Also known as a spinal tap, a lumbar puncture is a diagnostic procedure that involves removing a small amount of cerebrospinal fluid (CSF) from the spine to analyze it and help detect or rule out conditions such as meningitis, encephalitis, multiple sclerosis and certain cancers.
During the spinal tap procedure, you will lie on your side while a needle is inserted into the spinal canal to measure its internal pressure and carefully remove a small sample of fluid to be analyzed. A blood sample will also be removed from the arm and tested with the spinal fluid. This procedure usually takes about 45 minutes and is performed with a local anesthetic to minimize discomfort.

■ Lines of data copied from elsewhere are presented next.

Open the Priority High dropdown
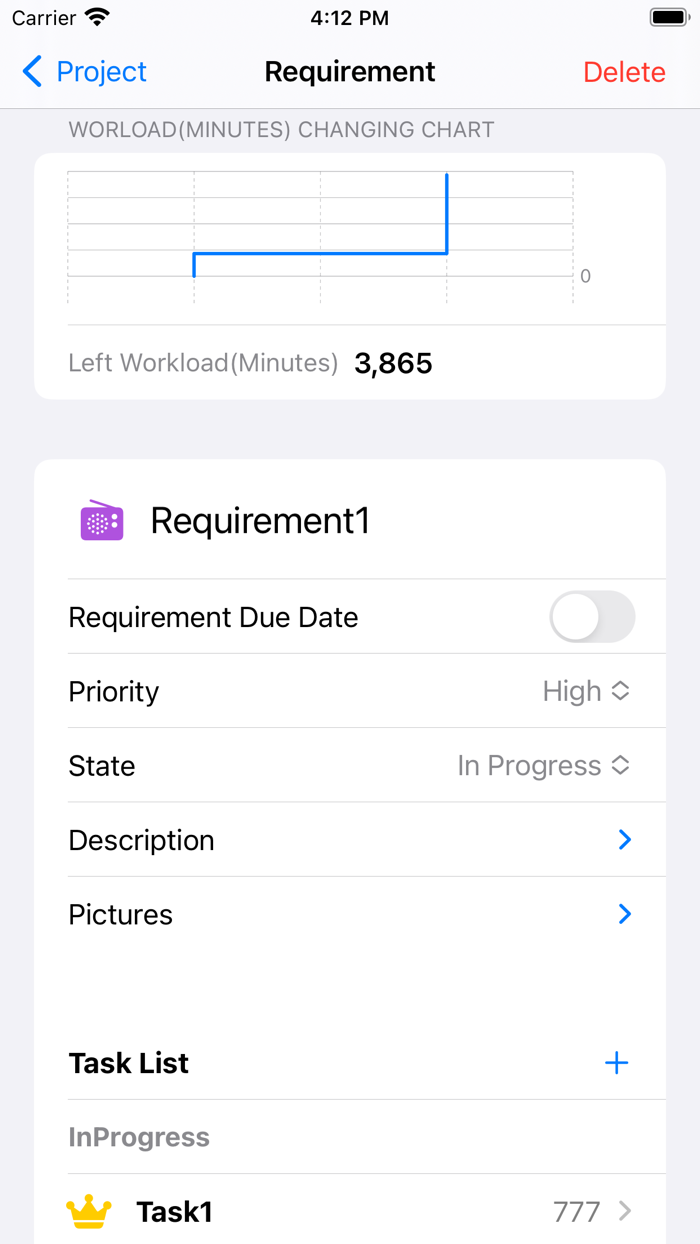 [586, 691]
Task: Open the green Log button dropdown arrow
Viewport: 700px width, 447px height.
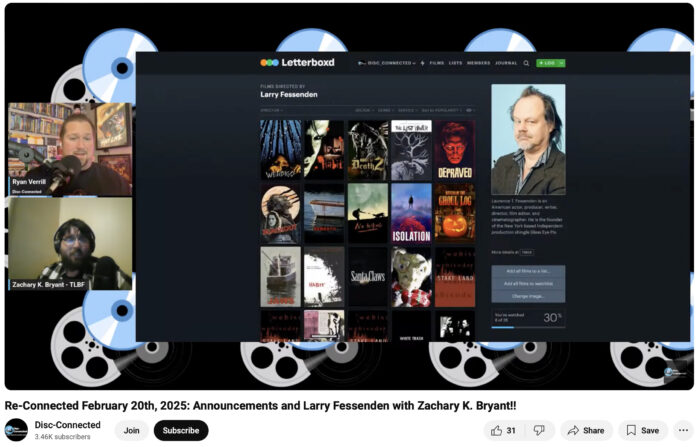Action: pyautogui.click(x=562, y=63)
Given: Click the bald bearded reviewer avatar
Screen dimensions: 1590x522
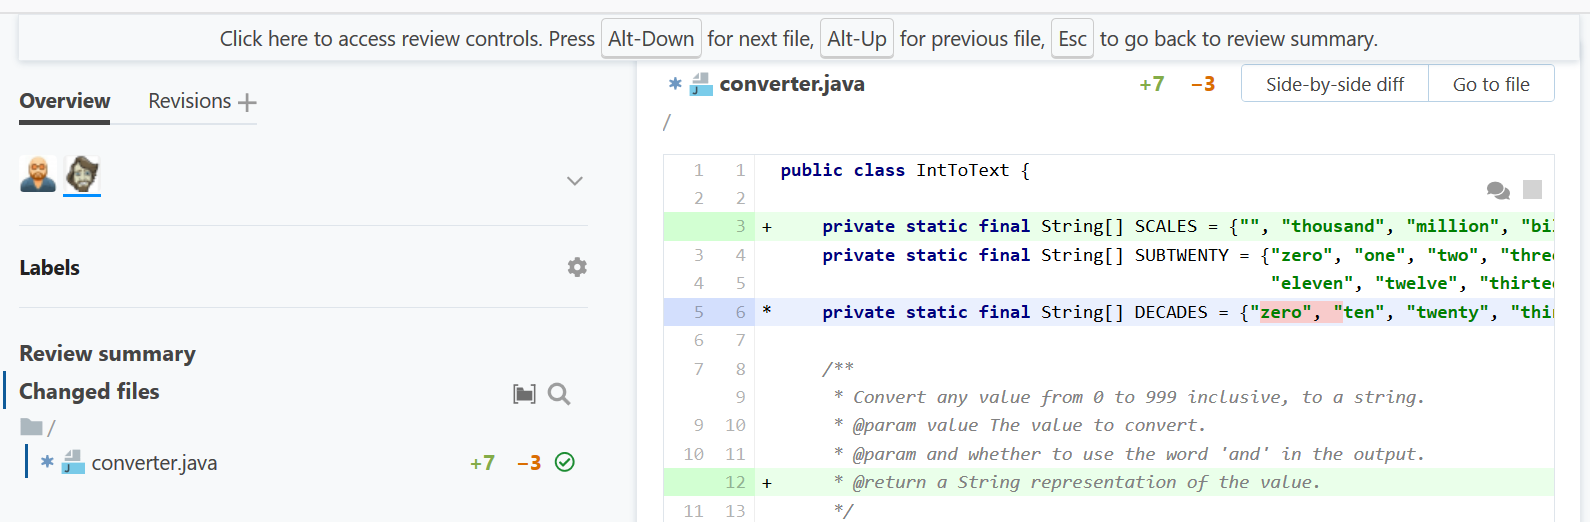Looking at the screenshot, I should (38, 174).
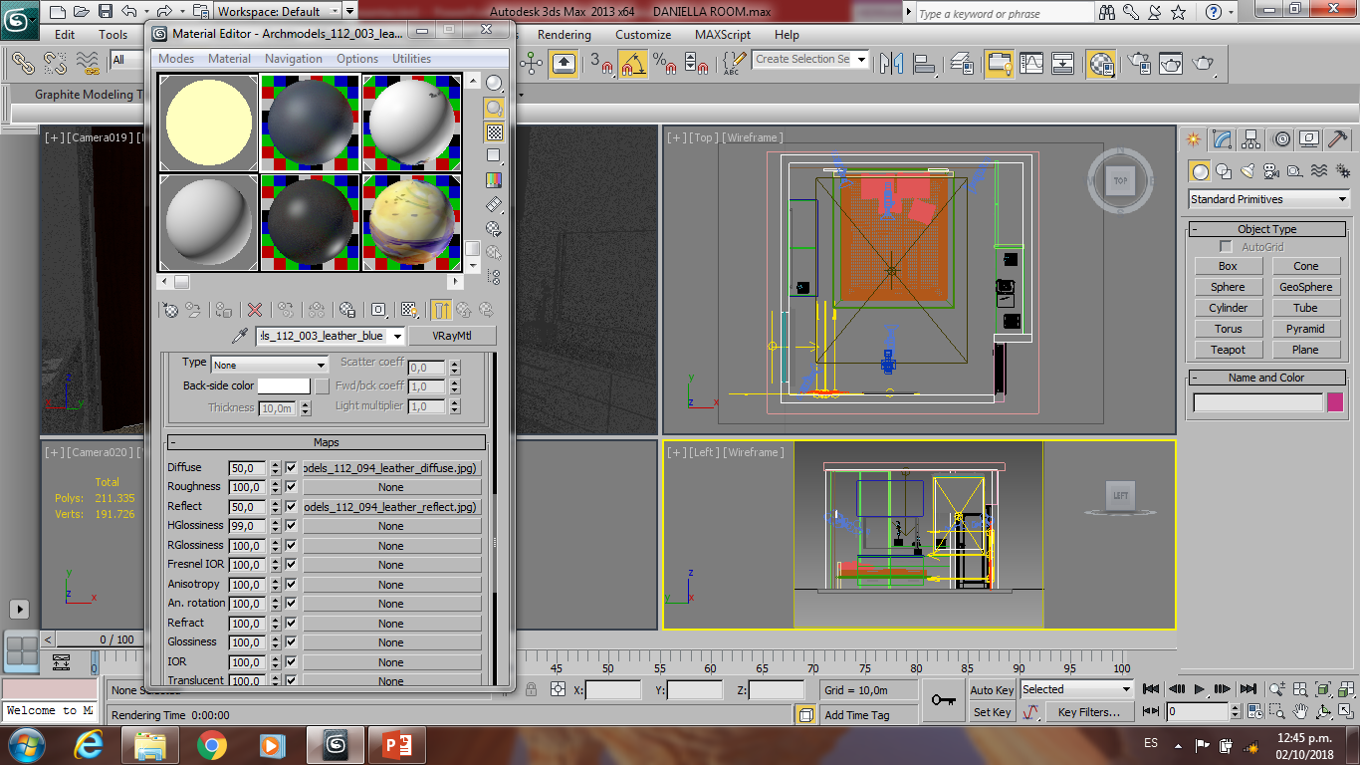Click the Set Keys large key icon
The image size is (1360, 765).
(x=942, y=700)
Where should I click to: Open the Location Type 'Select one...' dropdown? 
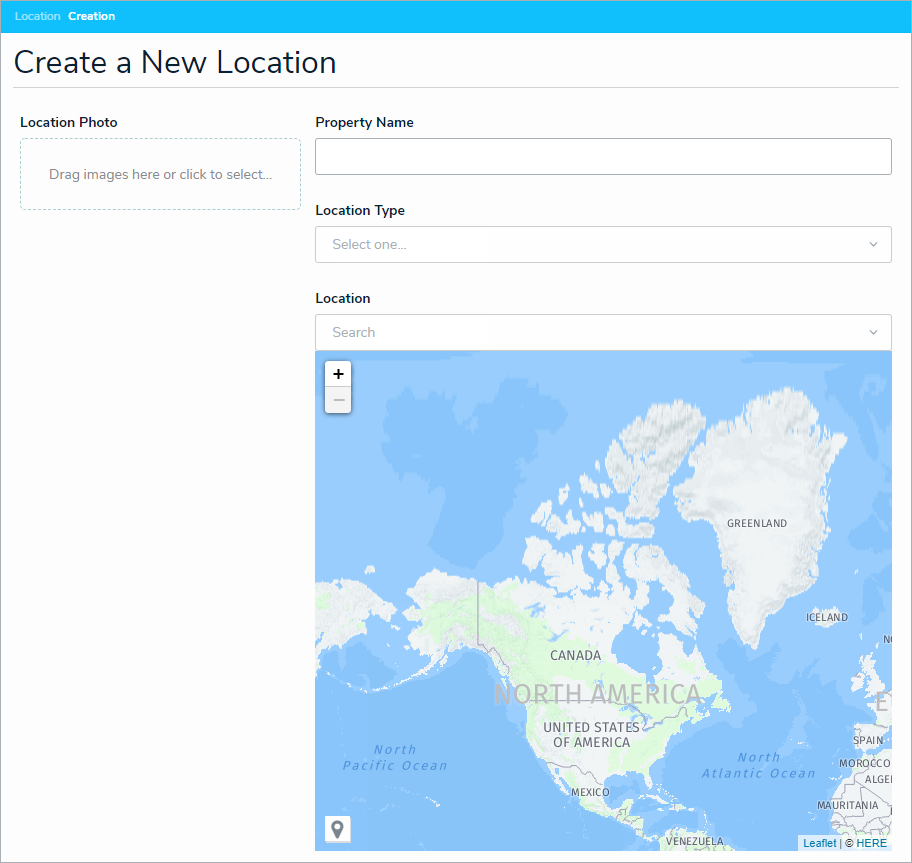tap(590, 245)
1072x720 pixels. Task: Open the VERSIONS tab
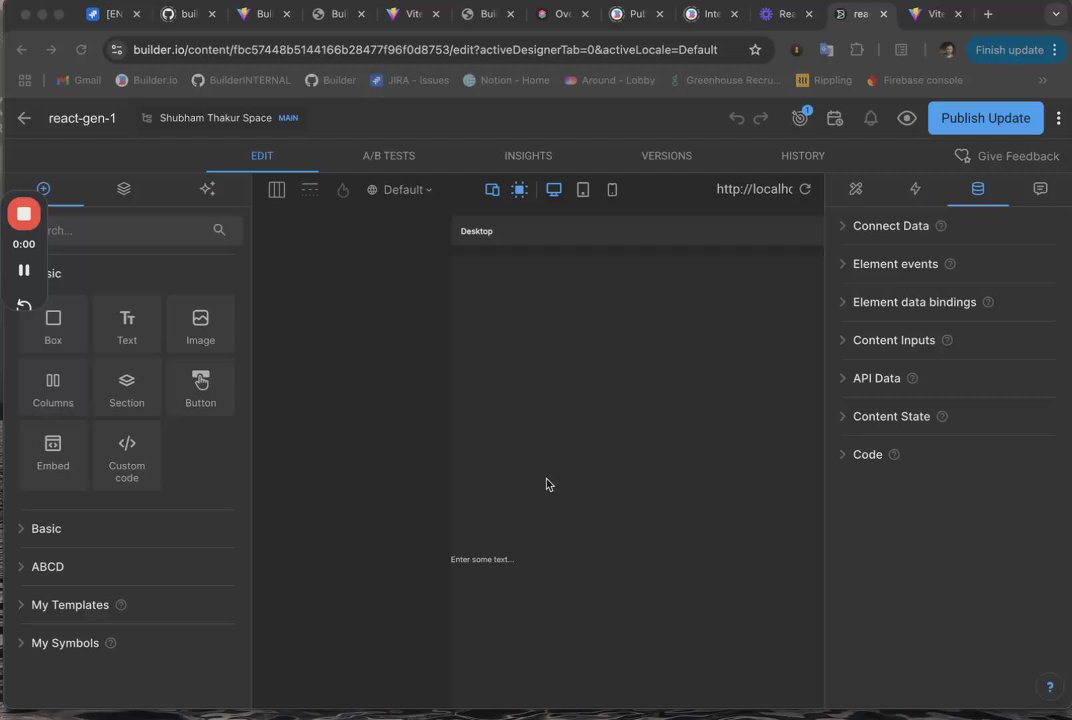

Once the CSF has been removed, it is examined for a number of different factors in order to accurately diagnose the patient’s condition. Lab technicians analyze the fluid for:
- General appearance
- White blood cell levels
- Protein levels
- Glucose levels
- Bacteria and fungi
After the spinal tap procedure, some patients may experience a spinal headache, bloody discharge or infection as a result of the needle injection. You may be instructed to lie flat for some time after the procedure, and avoid exercise and other strenuous activity for the first day after the spinal tap. The results of this test will be available within a few days. Your doctor will decide upon the best treatment option for you after evaluating the results of your procedure.